Scrivere è un pò un atto di resistenza. Nei confronti di un mondo frettoloso, che non lascia spazio all’interpretazione. È anche il modo in cui cerco di leggere questo mondo e di relazionarmi con esso. Ho sempre trovato fortemente terapeutico scrivere. La stesura del testo “Ombra” ad esempio è stato il momento in cui sono riuscito a sol- levarmi da un peso che mi affliggeva la mente da diverso tempo. Devo tantissimo perciò ai testi di questo album.

Invece, in “Michelle” collabori con Apollo Quattro. Ci racconti com’è nata la cosa?

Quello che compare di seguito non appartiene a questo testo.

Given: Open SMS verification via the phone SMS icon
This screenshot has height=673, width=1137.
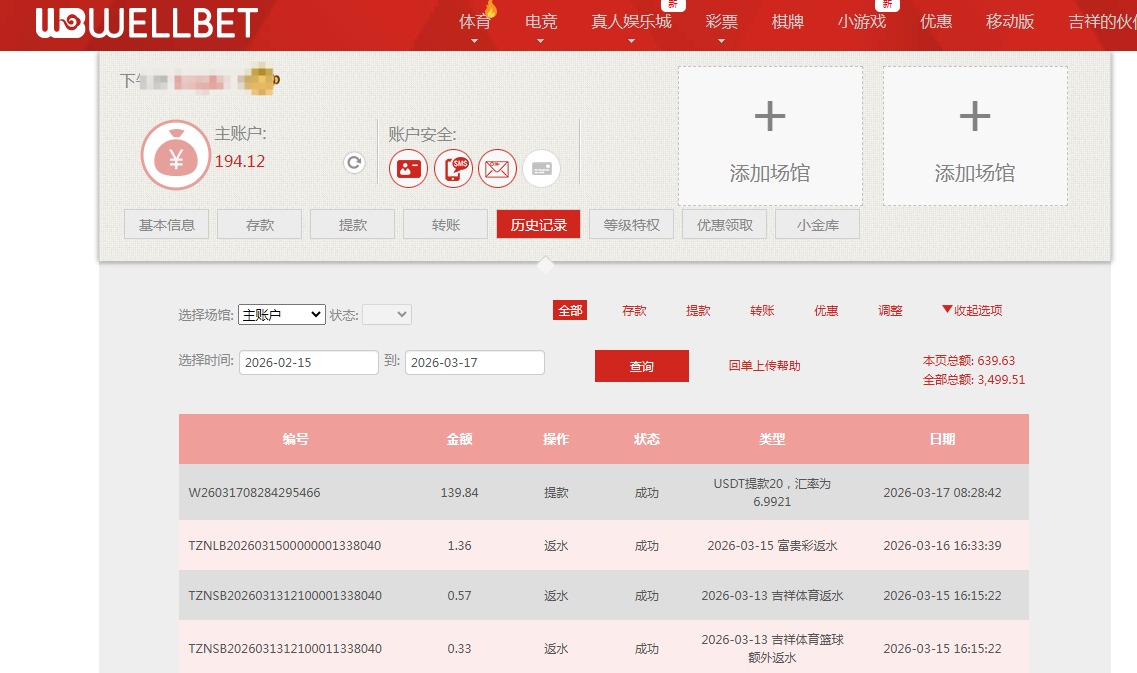Looking at the screenshot, I should (453, 168).
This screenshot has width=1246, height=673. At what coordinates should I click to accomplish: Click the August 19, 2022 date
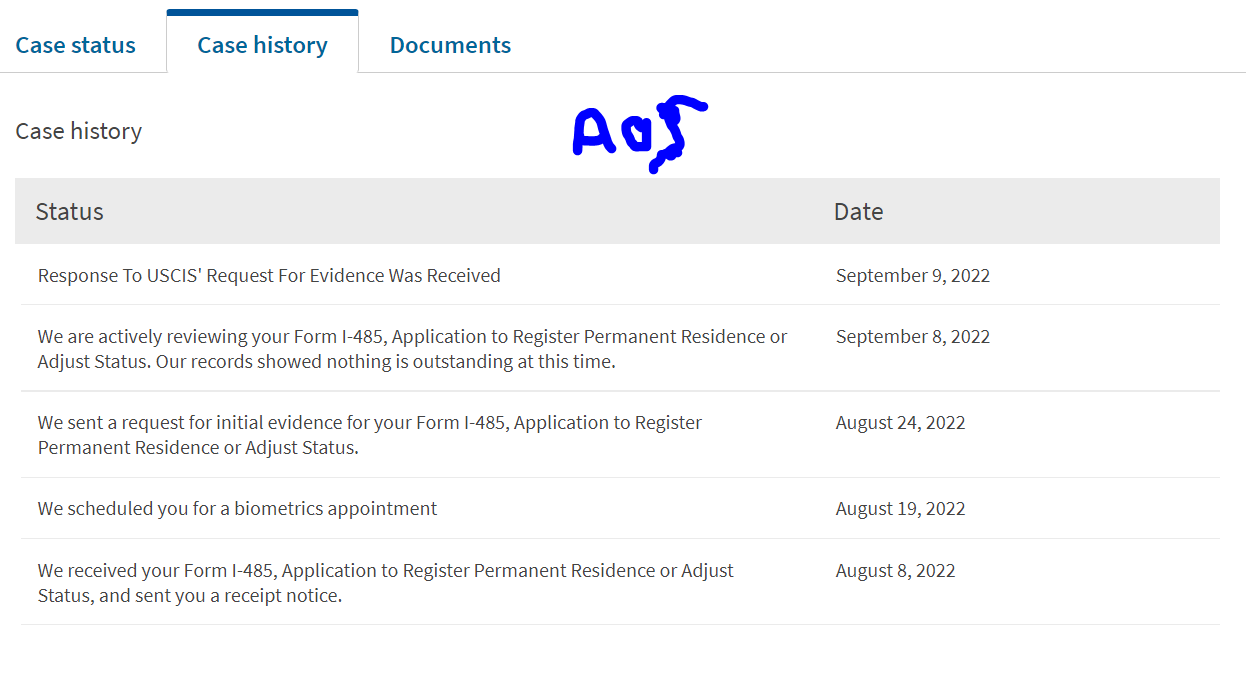pos(901,508)
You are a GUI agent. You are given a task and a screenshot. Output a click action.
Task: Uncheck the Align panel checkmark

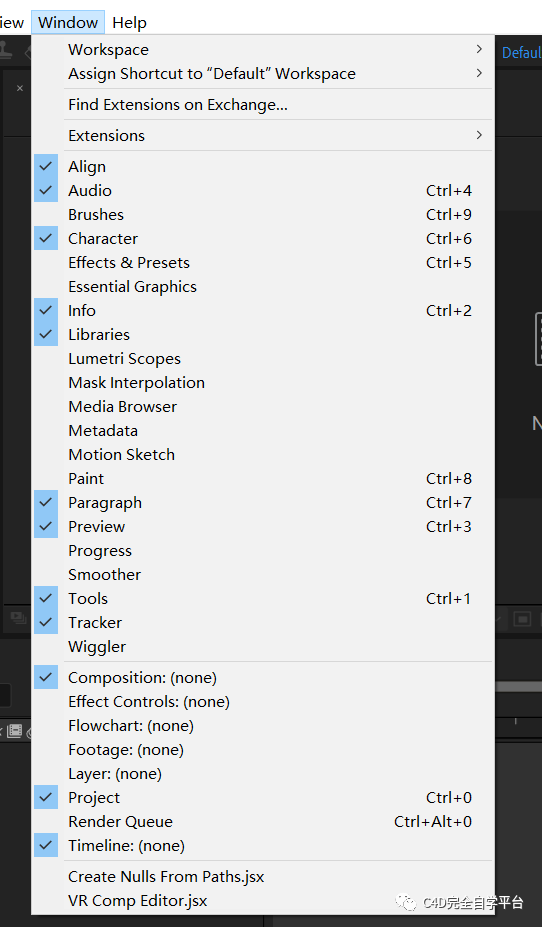click(x=46, y=167)
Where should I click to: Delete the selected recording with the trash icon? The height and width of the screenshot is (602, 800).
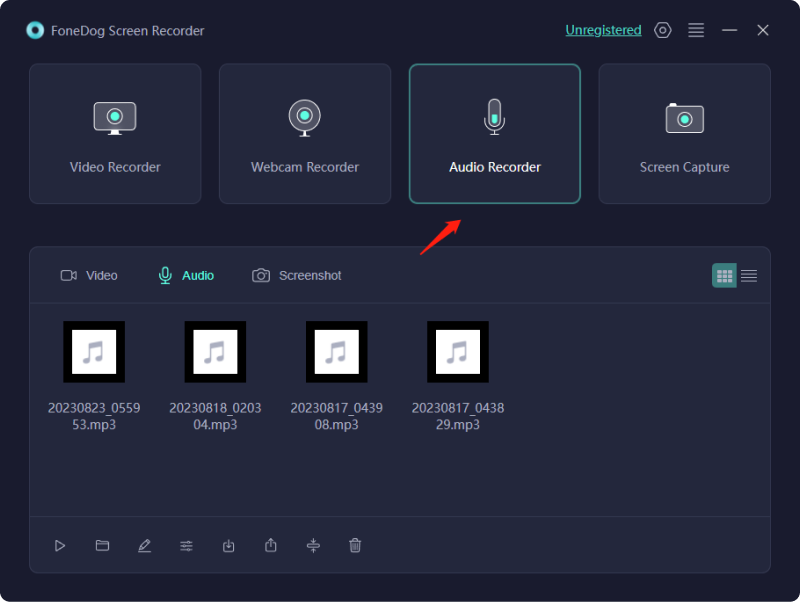point(355,546)
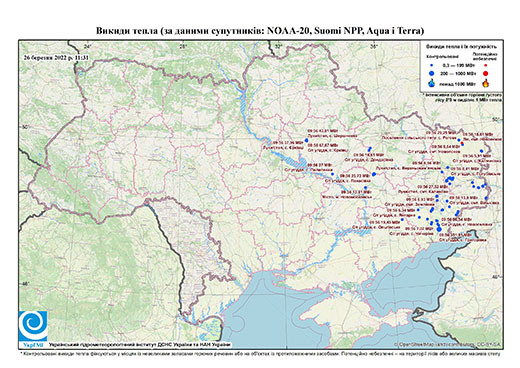Select the blue marker beside the 41,81 МВт label
Image resolution: width=520 pixels, height=368 pixels.
306,140
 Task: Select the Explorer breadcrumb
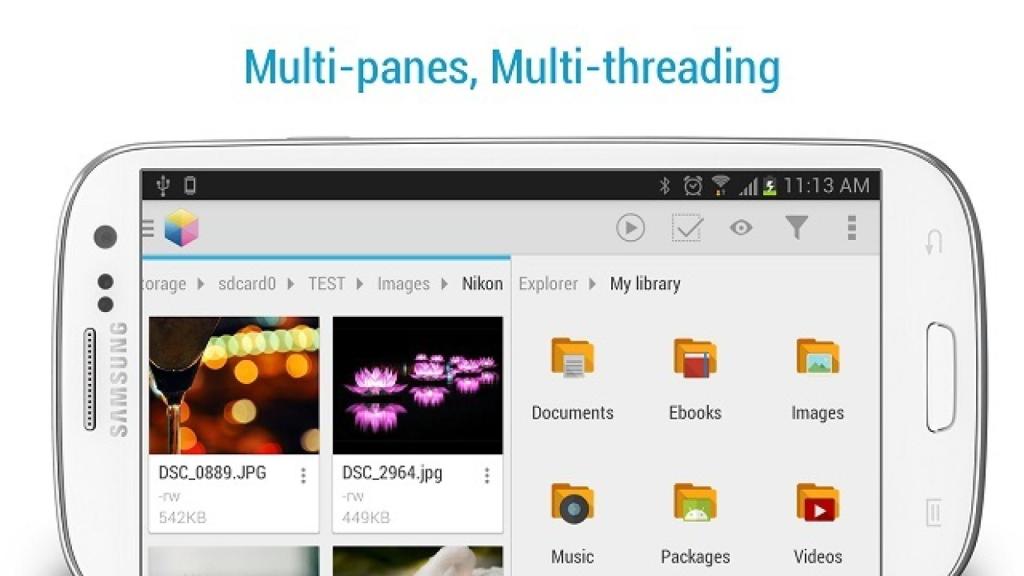point(548,283)
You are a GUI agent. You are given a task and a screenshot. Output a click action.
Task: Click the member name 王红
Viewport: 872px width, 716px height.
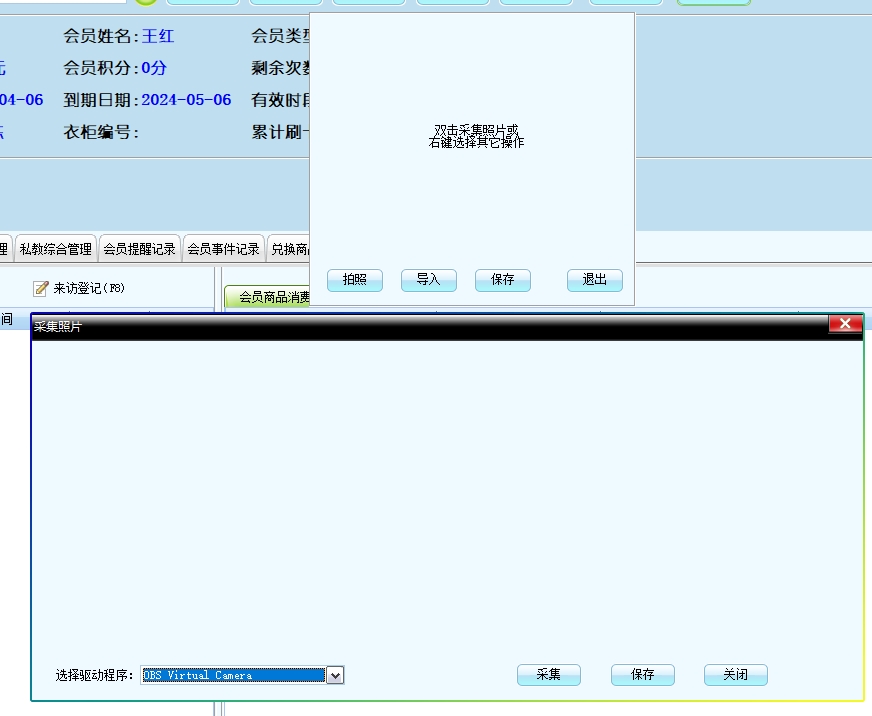point(158,36)
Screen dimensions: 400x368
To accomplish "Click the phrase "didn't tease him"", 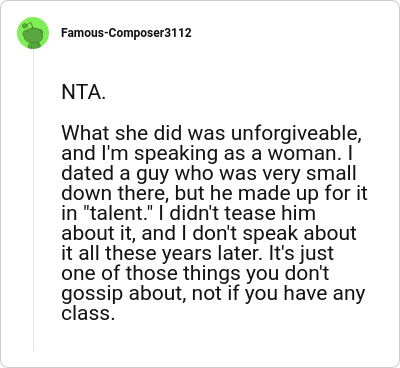I will pyautogui.click(x=243, y=213).
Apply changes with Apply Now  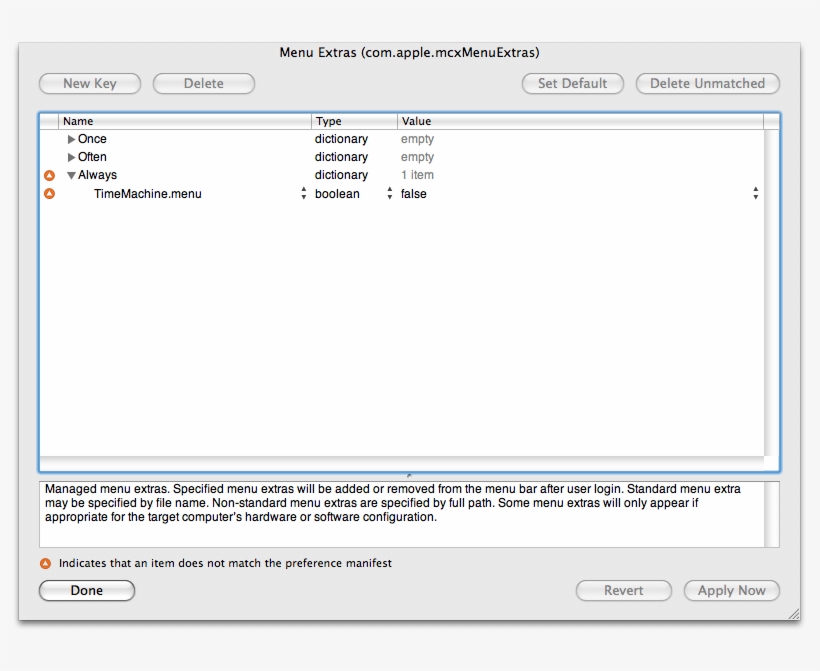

Ho scoperto il progetto di Andrea (Apollo Quattro) dopo un concerto di apertura a Rares questa primavera.
Un mio amico, che quella sera suonava con me mi disse “Ci stava guardando Apollo Quattro, è stra forte”. Sono andato a cercarlo su Spotify il giorno dopo e mi è subito piaciuto un sacco. Così mentre riascoltavo la pre-prod di “Michelle” mi sono detto: “Cazzo, sarebbe figo dividere il pezzo con lui”.
Gli ho scritto, e voilà.

Maelstrom, grazie del tuo tempo. Lasciamoci con un paio di consigli: tre dischi di artisti non troppo conosciuti che meritano di essere scoperti!

Grazie a voi!
Dunque come primo nome direi subito Lauryyn, che ha pubblicato un EP bellissimo proprio il giorno d’uscita di R.R. e si chiama “Intro”. Poi “Ma tu” dei Tamè e anche se non ha ancora pubblicato un disco ma è un progetto stupendo direi Francamente.